Description of the task:
Copy all of the entries that follow, exactly.

-----

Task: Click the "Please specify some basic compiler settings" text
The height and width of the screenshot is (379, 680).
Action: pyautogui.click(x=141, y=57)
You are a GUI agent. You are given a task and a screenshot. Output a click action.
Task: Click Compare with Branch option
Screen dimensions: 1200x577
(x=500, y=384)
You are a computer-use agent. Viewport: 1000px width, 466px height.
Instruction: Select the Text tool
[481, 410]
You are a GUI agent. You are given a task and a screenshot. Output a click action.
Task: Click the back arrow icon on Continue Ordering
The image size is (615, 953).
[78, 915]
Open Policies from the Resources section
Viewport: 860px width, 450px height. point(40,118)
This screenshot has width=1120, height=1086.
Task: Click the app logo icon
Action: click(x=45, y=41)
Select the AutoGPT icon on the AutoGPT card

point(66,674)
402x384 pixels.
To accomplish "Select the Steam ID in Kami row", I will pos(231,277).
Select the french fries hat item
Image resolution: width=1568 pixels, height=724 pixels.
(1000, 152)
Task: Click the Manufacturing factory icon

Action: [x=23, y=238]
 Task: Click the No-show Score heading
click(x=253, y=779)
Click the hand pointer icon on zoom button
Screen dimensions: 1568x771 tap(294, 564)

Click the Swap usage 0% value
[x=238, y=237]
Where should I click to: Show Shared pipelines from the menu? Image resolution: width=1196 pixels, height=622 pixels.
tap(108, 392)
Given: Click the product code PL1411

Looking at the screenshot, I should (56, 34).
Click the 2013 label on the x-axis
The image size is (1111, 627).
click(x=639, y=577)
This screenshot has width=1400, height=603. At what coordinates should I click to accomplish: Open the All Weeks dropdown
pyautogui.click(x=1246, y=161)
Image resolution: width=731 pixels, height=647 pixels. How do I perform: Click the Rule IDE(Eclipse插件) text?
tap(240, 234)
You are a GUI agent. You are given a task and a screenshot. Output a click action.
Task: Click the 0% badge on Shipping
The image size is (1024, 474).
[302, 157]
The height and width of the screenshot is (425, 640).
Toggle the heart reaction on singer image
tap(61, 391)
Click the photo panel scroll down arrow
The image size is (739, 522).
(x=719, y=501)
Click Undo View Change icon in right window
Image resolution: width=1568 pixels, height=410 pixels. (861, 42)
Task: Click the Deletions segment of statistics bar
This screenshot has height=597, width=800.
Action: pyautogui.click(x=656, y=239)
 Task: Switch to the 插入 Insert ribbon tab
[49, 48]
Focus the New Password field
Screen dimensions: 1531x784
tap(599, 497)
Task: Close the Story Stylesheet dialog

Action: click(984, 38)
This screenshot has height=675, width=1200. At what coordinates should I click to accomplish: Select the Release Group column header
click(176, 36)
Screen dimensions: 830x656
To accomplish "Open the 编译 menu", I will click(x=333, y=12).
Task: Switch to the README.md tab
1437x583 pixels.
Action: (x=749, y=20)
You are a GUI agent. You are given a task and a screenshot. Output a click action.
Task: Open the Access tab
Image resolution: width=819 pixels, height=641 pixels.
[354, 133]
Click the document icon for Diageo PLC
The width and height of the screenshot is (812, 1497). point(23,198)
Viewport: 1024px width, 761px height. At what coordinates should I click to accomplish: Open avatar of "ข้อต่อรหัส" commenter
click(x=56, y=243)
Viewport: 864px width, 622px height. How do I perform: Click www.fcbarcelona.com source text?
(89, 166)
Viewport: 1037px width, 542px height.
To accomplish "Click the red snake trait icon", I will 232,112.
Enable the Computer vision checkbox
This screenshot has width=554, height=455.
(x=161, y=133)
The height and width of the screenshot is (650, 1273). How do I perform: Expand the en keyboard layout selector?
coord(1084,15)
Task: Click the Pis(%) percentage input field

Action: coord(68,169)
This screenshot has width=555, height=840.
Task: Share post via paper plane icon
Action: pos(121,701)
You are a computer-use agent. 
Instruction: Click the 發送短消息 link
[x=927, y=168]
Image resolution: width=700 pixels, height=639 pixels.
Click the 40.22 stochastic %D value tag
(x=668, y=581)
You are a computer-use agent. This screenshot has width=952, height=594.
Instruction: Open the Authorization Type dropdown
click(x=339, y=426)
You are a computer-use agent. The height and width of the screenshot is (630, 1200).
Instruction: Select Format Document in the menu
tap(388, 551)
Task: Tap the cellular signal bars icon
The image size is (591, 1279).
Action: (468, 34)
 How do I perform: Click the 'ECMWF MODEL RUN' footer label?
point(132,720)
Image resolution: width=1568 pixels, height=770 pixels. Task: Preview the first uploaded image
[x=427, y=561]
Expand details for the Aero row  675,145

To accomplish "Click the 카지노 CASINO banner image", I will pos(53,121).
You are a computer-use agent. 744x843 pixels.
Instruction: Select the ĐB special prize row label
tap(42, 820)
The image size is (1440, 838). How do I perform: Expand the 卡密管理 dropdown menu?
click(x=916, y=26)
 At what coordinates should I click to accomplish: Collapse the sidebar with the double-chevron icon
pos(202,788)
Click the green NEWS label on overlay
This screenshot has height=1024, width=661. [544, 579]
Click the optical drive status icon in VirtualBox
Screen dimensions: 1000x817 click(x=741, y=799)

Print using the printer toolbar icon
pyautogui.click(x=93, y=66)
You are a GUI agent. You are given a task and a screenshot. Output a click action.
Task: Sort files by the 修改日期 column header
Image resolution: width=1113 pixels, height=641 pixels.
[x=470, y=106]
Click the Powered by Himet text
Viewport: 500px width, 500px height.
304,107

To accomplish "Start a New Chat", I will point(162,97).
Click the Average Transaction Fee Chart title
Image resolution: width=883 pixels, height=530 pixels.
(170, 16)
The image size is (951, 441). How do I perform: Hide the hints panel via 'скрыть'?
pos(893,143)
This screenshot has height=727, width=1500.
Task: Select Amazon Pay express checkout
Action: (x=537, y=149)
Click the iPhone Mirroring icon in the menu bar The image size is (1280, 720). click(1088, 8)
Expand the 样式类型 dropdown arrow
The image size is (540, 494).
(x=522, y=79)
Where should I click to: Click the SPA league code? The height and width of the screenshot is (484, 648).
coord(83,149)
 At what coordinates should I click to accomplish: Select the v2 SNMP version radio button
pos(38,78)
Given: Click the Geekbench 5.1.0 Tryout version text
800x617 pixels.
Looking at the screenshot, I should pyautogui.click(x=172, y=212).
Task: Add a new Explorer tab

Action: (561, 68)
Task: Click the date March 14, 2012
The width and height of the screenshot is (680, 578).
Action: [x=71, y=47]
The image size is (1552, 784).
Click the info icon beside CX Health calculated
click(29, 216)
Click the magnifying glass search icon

-----

Output of the exercise:
Task: Click the "Please specify some basic compiler settings" text
The height and width of the screenshot is (379, 680).
Action: pyautogui.click(x=141, y=57)
You are a GUI agent. You are given a task and a screenshot. Output a click action.
Task: Click Compare with Branch option
Screen dimensions: 1200x577
(x=500, y=384)
You are a computer-use agent. Viewport: 1000px width, 466px height.
Instruction: Select the Text tool
[481, 410]
You are a GUI agent. You are given a task and a screenshot. Output a click action.
Task: Click the back arrow icon on Continue Ordering
The image size is (615, 953).
[78, 915]
Open Policies from the Resources section
Viewport: 860px width, 450px height. point(40,118)
This screenshot has width=1120, height=1086.
Task: Click the app logo icon
Action: click(x=45, y=41)
Select the AutoGPT icon on the AutoGPT card

point(66,674)
402x384 pixels.
To accomplish "Select the Steam ID in Kami row", I will pos(231,277).
Select the french fries hat item
Image resolution: width=1568 pixels, height=724 pixels.
(1000, 152)
Task: Click the Manufacturing factory icon

Action: [x=23, y=238]
 Task: Click the No-show Score heading
click(x=253, y=779)
Click the hand pointer icon on zoom button
Screen dimensions: 1568x771 tap(294, 564)

Click the Swap usage 0% value
[x=238, y=237]
Where should I click to: Show Shared pipelines from the menu? Image resolution: width=1196 pixels, height=622 pixels.
tap(108, 392)
Given: Click the product code PL1411

Looking at the screenshot, I should (56, 34).
Click the 2013 label on the x-axis
The image size is (1111, 627).
click(x=639, y=577)
This screenshot has width=1400, height=603. At what coordinates should I click to accomplish: Open the All Weeks dropdown
pyautogui.click(x=1246, y=161)
Image resolution: width=731 pixels, height=647 pixels. How do I perform: Click the Rule IDE(Eclipse插件) text?
tap(240, 234)
You are a GUI agent. You are given a task and a screenshot. Output a click action.
Task: Click the 0% badge on Shipping
The image size is (1024, 474).
[302, 157]
The height and width of the screenshot is (425, 640).
Toggle the heart reaction on singer image
tap(61, 391)
Click the photo panel scroll down arrow
The image size is (739, 522).
(x=719, y=501)
Click Undo View Change icon in right window
Image resolution: width=1568 pixels, height=410 pixels. (861, 42)
Task: Click the Deletions segment of statistics bar
This screenshot has height=597, width=800.
Action: pyautogui.click(x=656, y=239)
 Task: Switch to the 插入 Insert ribbon tab
[49, 48]
Focus the New Password field
Screen dimensions: 1531x784
tap(599, 497)
Task: Close the Story Stylesheet dialog

Action: click(984, 38)
This screenshot has height=675, width=1200. At what coordinates should I click to accomplish: Select the Release Group column header
click(176, 36)
Screen dimensions: 830x656
To accomplish "Open the 编译 menu", I will click(x=333, y=12).
Task: Switch to the README.md tab
1437x583 pixels.
Action: (x=749, y=20)
You are a GUI agent. You are given a task and a screenshot. Output a click action.
Task: Open the Access tab
Image resolution: width=819 pixels, height=641 pixels.
[354, 133]
Click the document icon for Diageo PLC
The width and height of the screenshot is (812, 1497). point(23,198)
Viewport: 1024px width, 761px height. At what coordinates should I click to accomplish: Open avatar of "ข้อต่อรหัส" commenter
click(x=56, y=243)
Viewport: 864px width, 622px height. How do I perform: Click www.fcbarcelona.com source text?
(89, 166)
Viewport: 1037px width, 542px height.
To accomplish "Click the red snake trait icon", I will 232,112.
Enable the Computer vision checkbox
This screenshot has width=554, height=455.
(x=161, y=133)
The height and width of the screenshot is (650, 1273). How do I perform: Expand the en keyboard layout selector?
coord(1084,15)
Task: Click the Pis(%) percentage input field

Action: coord(68,169)
This screenshot has width=555, height=840.
Task: Share post via paper plane icon
Action: pos(121,701)
You are a computer-use agent. 
Instruction: Click the 發送短消息 link
[x=927, y=168]
Image resolution: width=700 pixels, height=639 pixels.
Click the 40.22 stochastic %D value tag
(x=668, y=581)
You are a computer-use agent. This screenshot has width=952, height=594.
Instruction: Open the Authorization Type dropdown
click(x=339, y=426)
You are a computer-use agent. The height and width of the screenshot is (630, 1200).
Instruction: Select Format Document in the menu
tap(388, 551)
Task: Tap the cellular signal bars icon
The image size is (591, 1279).
Action: (468, 34)
 How do I perform: Click the 'ECMWF MODEL RUN' footer label?
point(132,720)
Image resolution: width=1568 pixels, height=770 pixels. Task: Preview the first uploaded image
[x=427, y=561]
Expand details for the Aero row  675,145

To accomplish "Click the 카지노 CASINO banner image", I will pos(53,121).
You are a computer-use agent. 744x843 pixels.
Instruction: Select the ĐB special prize row label
tap(42, 820)
The image size is (1440, 838). How do I perform: Expand the 卡密管理 dropdown menu?
click(x=916, y=26)
 At what coordinates should I click to accomplish: Collapse the sidebar with the double-chevron icon
pos(202,788)
Click the green NEWS label on overlay
This screenshot has height=1024, width=661. [544, 579]
Click the optical drive status icon in VirtualBox
Screen dimensions: 1000x817 click(x=741, y=799)

Print using the printer toolbar icon
pyautogui.click(x=93, y=66)
You are a GUI agent. You are given a task and a screenshot. Output a click action.
Task: Sort files by the 修改日期 column header
Image resolution: width=1113 pixels, height=641 pixels.
[x=470, y=106]
Click the Powered by Himet text
Viewport: 500px width, 500px height.
304,107

To accomplish "Start a New Chat", I will point(162,97).
Click the Average Transaction Fee Chart title
Image resolution: width=883 pixels, height=530 pixels.
(170, 16)
The image size is (951, 441). How do I perform: Hide the hints panel via 'скрыть'?
pos(893,143)
This screenshot has height=727, width=1500.
Task: Select Amazon Pay express checkout
Action: (x=537, y=149)
Click the iPhone Mirroring icon in the menu bar The image size is (1280, 720). click(1088, 8)
Expand the 样式类型 dropdown arrow
The image size is (540, 494).
(x=522, y=79)
Where should I click to: Click the SPA league code? The height and width of the screenshot is (484, 648).
coord(83,149)
 At what coordinates should I click to accomplish: Select the v2 SNMP version radio button
pos(38,78)
Given: Click the Geekbench 5.1.0 Tryout version text
800x617 pixels.
Looking at the screenshot, I should pyautogui.click(x=172, y=212).
Task: Add a new Explorer tab

Action: (561, 68)
Task: Click the date March 14, 2012
The width and height of the screenshot is (680, 578).
Action: [x=71, y=47]
The image size is (1552, 784).
Click the info icon beside CX Health calculated
click(29, 216)
Click the magnifying glass search icon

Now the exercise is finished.